A/N; I randomly decided to re-write when Jake imprints on Renesmee. Please review and tell me if it is any good :) First quarter is taken directly from breaking dawn, the rest is written by me. Looks really short on here, but it is actually nearly 600 words :)

Disclamer: Stephenie Meyer owns Twilight- not me. :)


My Sun

The trembling was getting tighter and faster. I coiled myself, preparing to spring at the blond vampire and rip the murderous thing from her arms with my teeth. Rosalie cooed at the creature again, setting the empty metal-bottle thing aside and lifting the creature into the air to nuzzle her face against its cheek.

Perfect. The new position was perfect for my strike. I leaned forward and felt the heat begin to change me while the pull toward the killer grew- it was stronger than I had ever felt it before, so strong it reminded me of an Alpha's command, like it would crush me if I didn't obey.

This time I wanted to obey. The murderer started past Rosalie's shoulder at me; its gaze more focused than any newborn creatures should be.

Warm brown eyes, the exact color of milk chocolate- an exact copy of what Bella's eyes had been.

My shaking jerked to a stop; head flooded through me, stronger than before, but it was a new kind of heat. Not a burning but a glowing.

Gravity was no longer tying me to the place where I stood- it was the baby girl in Rosalie's arms.

It was like I had been a lost moon- its planet destroyed in some cataclysmic, disaster movie scenario of destruction. I had been wandering around in space for so long- all alone, and now I had finally found the sun. My sun.

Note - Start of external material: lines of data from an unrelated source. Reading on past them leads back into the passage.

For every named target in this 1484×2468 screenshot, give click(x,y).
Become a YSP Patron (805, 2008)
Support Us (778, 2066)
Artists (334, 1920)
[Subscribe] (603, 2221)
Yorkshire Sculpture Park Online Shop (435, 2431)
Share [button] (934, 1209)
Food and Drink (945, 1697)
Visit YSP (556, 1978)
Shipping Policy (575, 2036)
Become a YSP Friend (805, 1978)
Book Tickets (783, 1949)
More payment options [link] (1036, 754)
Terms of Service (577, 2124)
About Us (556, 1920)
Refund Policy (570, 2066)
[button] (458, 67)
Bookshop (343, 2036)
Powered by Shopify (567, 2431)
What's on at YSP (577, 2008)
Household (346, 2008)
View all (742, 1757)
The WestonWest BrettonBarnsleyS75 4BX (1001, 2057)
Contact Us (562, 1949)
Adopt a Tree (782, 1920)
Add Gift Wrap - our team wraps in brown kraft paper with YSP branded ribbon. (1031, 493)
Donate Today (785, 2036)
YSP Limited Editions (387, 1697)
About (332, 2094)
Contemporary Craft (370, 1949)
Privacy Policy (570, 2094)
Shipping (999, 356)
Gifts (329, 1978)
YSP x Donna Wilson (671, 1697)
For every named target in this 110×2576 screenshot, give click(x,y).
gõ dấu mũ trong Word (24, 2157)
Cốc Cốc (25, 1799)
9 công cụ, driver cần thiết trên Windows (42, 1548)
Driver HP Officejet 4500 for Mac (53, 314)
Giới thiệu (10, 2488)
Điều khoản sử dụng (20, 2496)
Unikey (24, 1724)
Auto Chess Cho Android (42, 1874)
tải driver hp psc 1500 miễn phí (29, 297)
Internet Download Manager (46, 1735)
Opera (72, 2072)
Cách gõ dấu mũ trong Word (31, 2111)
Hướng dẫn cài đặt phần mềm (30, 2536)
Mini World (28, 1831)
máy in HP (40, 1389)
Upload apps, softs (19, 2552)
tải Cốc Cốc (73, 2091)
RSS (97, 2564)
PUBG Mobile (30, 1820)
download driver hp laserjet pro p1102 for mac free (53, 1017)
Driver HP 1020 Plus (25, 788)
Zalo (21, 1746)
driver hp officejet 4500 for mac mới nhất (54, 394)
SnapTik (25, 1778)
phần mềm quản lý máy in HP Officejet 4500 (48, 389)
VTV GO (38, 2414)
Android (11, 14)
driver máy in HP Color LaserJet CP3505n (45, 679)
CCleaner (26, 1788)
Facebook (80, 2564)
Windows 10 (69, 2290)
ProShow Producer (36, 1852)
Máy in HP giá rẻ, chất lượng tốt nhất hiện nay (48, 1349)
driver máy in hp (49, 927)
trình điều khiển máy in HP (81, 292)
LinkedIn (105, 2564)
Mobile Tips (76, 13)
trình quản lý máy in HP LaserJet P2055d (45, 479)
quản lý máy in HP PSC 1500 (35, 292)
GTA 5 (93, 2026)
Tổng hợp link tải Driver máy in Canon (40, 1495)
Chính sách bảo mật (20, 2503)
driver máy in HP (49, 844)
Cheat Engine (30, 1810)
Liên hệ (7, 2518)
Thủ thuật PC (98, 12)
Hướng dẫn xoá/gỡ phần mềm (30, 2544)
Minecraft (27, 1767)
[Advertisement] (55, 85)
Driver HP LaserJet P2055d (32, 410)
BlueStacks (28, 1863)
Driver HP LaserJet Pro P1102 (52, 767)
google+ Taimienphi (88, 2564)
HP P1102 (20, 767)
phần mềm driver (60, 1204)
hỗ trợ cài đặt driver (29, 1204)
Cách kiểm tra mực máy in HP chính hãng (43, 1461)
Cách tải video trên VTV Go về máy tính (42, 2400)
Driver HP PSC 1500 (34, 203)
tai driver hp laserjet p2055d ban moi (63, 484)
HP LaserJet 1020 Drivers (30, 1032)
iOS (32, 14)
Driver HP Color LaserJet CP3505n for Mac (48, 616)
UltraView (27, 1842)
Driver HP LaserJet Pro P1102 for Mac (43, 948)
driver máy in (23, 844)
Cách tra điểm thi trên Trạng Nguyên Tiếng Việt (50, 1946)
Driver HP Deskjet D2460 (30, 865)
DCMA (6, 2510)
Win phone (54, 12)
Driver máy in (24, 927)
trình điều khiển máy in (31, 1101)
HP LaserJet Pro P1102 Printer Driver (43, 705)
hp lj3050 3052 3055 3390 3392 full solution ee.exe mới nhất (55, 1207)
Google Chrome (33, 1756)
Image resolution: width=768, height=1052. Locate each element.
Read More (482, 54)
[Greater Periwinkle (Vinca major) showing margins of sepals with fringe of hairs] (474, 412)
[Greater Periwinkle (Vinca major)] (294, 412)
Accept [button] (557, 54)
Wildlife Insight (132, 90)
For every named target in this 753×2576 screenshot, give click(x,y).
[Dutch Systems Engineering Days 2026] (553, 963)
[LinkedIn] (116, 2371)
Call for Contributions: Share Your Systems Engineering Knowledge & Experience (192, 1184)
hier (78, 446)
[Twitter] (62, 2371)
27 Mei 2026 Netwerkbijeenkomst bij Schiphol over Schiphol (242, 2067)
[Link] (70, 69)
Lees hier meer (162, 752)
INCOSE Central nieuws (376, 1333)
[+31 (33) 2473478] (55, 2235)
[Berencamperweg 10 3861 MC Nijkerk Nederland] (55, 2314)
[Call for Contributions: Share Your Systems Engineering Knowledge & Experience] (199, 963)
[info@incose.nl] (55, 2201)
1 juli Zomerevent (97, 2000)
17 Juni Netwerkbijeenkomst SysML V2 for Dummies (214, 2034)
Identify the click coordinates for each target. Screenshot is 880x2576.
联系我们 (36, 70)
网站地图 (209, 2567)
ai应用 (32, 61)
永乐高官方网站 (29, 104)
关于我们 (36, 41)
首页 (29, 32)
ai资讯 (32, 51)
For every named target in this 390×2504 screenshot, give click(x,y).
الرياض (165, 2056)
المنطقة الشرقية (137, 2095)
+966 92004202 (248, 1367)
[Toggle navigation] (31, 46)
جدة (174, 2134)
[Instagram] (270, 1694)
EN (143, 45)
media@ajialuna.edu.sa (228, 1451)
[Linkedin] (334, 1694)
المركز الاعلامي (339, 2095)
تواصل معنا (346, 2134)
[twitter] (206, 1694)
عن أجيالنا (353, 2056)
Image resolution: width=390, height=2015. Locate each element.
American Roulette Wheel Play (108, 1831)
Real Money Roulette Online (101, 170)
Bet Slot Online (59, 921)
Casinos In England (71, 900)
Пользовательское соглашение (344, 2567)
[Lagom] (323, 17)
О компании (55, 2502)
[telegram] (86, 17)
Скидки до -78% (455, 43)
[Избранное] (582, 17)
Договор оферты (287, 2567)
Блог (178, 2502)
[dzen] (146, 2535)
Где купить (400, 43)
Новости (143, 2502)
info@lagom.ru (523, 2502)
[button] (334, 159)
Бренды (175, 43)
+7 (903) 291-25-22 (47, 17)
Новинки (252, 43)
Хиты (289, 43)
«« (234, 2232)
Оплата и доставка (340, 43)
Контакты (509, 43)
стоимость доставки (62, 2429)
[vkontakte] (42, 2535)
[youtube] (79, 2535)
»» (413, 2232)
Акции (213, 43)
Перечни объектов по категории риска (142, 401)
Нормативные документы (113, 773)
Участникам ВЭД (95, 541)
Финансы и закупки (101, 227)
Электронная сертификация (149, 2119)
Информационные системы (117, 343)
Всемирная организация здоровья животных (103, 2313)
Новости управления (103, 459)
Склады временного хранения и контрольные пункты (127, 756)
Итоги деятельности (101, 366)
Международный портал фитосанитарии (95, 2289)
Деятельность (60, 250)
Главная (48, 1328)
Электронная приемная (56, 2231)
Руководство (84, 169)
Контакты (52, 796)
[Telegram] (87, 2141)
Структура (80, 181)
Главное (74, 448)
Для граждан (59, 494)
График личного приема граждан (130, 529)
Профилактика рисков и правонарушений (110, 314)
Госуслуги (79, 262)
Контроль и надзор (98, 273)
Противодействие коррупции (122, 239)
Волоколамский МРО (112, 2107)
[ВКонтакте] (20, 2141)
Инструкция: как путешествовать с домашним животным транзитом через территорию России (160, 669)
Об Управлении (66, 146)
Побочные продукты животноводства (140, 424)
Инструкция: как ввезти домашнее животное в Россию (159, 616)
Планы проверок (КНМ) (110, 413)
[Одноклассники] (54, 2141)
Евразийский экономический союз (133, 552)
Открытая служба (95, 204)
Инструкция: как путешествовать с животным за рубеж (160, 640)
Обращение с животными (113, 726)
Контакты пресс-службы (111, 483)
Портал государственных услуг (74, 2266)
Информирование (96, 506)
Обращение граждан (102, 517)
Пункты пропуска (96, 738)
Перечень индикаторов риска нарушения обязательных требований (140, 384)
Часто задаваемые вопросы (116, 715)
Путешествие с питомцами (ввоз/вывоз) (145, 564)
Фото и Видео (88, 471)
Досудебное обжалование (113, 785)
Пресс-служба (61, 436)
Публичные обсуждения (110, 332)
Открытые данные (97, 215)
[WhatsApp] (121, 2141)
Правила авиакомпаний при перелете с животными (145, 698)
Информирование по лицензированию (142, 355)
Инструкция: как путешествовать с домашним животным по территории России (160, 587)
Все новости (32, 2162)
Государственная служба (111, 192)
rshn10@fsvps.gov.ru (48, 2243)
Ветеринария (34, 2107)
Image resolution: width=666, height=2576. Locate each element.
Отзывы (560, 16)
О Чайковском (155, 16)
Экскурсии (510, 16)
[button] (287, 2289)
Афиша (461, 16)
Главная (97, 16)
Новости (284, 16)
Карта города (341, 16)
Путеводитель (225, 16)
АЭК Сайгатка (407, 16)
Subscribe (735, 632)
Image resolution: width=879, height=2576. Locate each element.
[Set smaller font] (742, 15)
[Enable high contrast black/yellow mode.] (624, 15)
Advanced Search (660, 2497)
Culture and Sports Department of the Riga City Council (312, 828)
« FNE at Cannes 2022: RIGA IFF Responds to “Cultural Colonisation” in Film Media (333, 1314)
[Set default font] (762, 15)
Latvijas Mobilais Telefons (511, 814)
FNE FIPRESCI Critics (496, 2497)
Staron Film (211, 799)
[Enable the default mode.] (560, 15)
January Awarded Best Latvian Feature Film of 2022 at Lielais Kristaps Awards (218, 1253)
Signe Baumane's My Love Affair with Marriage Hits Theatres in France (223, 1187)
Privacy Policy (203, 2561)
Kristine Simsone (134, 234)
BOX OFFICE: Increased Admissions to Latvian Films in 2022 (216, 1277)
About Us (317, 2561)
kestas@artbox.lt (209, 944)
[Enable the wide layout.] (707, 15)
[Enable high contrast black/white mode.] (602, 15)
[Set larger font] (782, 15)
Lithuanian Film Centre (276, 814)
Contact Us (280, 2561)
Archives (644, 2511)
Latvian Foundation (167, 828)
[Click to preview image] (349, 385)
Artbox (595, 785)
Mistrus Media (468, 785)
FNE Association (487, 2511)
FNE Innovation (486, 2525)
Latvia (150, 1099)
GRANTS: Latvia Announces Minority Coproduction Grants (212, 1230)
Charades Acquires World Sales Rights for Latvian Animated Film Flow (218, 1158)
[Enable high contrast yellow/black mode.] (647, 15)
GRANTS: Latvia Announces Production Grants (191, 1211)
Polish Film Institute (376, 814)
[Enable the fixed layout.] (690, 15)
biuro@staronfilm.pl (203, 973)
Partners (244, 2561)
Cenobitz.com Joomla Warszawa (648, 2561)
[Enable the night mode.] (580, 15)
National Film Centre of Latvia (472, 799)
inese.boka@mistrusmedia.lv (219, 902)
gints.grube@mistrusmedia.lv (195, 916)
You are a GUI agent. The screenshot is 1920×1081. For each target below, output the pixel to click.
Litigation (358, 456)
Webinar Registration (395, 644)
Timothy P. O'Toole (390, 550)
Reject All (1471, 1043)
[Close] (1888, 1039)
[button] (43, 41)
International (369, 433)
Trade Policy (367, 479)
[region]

Everything that made me who I am was being cut from me. Snip, snip, snip. My love for my father, my loyalty for my new pack, my love for Bella; my hate for her killer. Snip, snip, snip. Gone. Forever. A million strings now held me where I was. No, not strings, something stronger. Steel cables. A million steel cables now tied me to the very center of the universe.

I could see that now- how the universe could revolve around this one point. I finally could see it clearly. I no longer had to suffer. I could be free, free to love someone else, without hurting. I now understood why Leah wanted to imprint so badly. I finally understood.

I had been hurting for so long, it felt strange to be free of the pain. It felt nice. I was no longer focused on killing the half human half vampire baby girl in Rosalie's arms, I was focused on loving her. I would always be there to catch her when she falls, a shoulder to cry on, a soul mate. I would be whatever she wanted me to be. I would never hurt her, for it would only cause me double the pain. She would never be harmed. No. The baby girl in Rosalie's arms would be the most spoilt baby in history. All because she was a Cullen. Me- Jacob Black, werewolf, heir of Ephraim Black, had imprinted on a Cullen. A half human, half vampire baby. The enemy. But I would no longer see her as an enemy. I could no longer see any of them as enemies. I would love them. I would be a bloodsuckers' guard dog. Nice. The thought would have repulsed me any other day, I would have run from it- but this, this was something I could never run from. I had to embrace it with open arms. I would take it- take it and be grateful. Because I never had to suffer again. I could love again, and the idea filled me with warmth. I smiled. I was the fifth member of the pack to imprint.